Below are records; extract exactly the lines from the one with "Task: Expand the tab search chevron dropdown" through the final line, including both, but drop the pictures.

Content starts

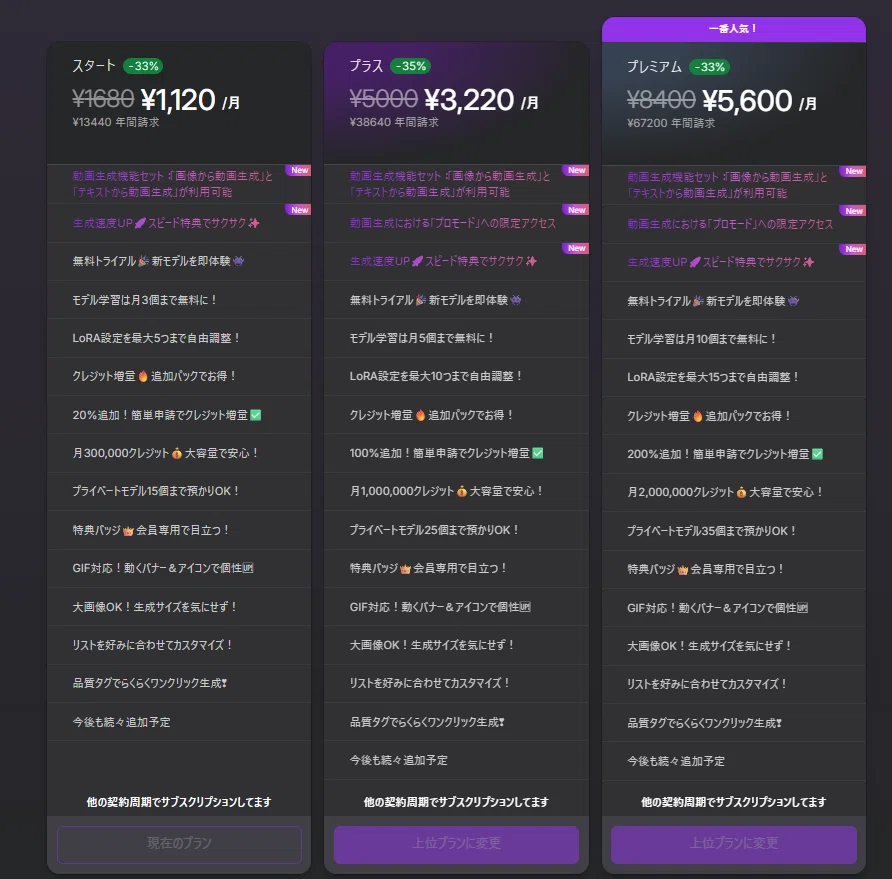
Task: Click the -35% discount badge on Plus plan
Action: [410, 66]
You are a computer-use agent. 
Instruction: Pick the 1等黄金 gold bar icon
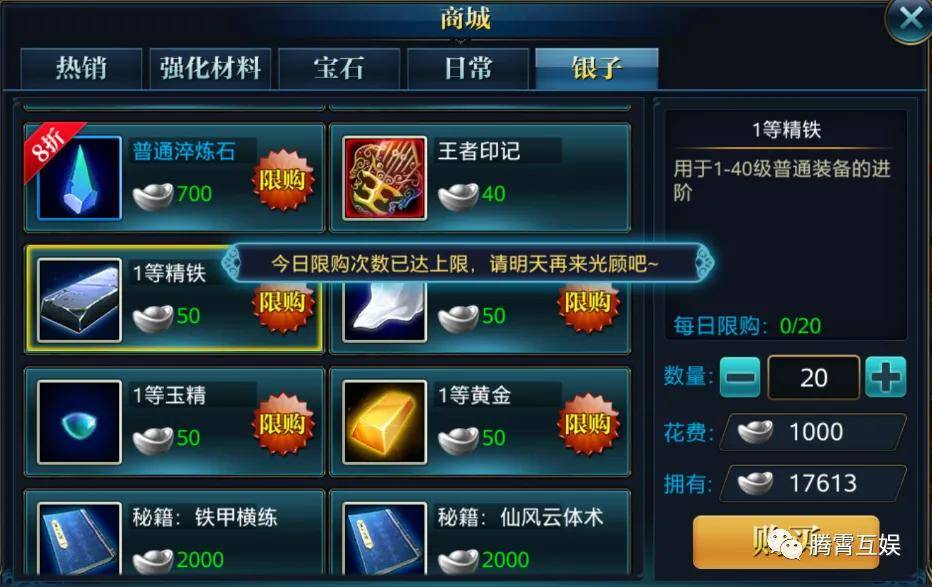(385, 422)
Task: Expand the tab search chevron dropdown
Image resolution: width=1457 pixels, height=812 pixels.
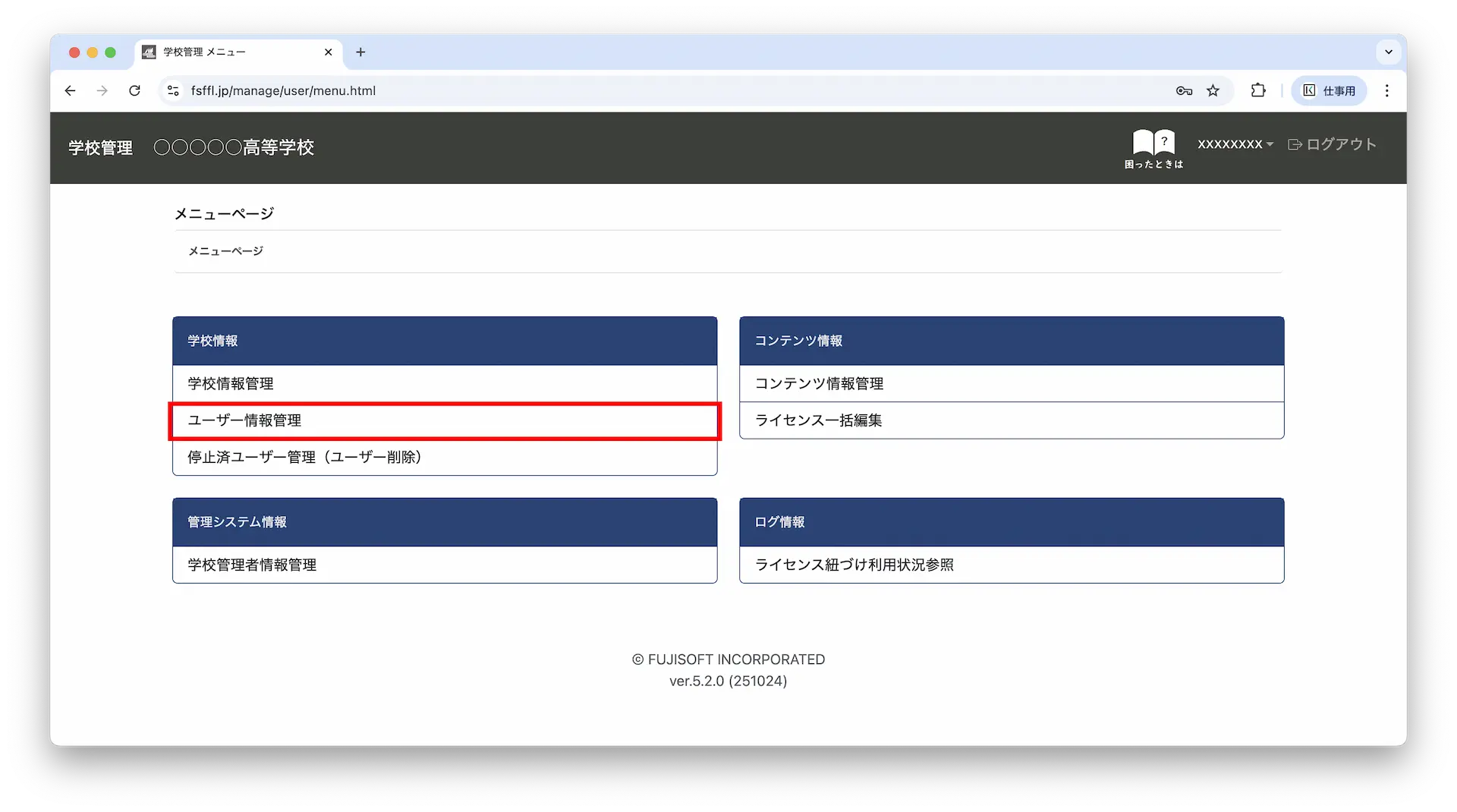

Content ends

Answer to this exercise.
Task: Expand the tab search chevron dropdown
Image resolution: width=1457 pixels, height=812 pixels.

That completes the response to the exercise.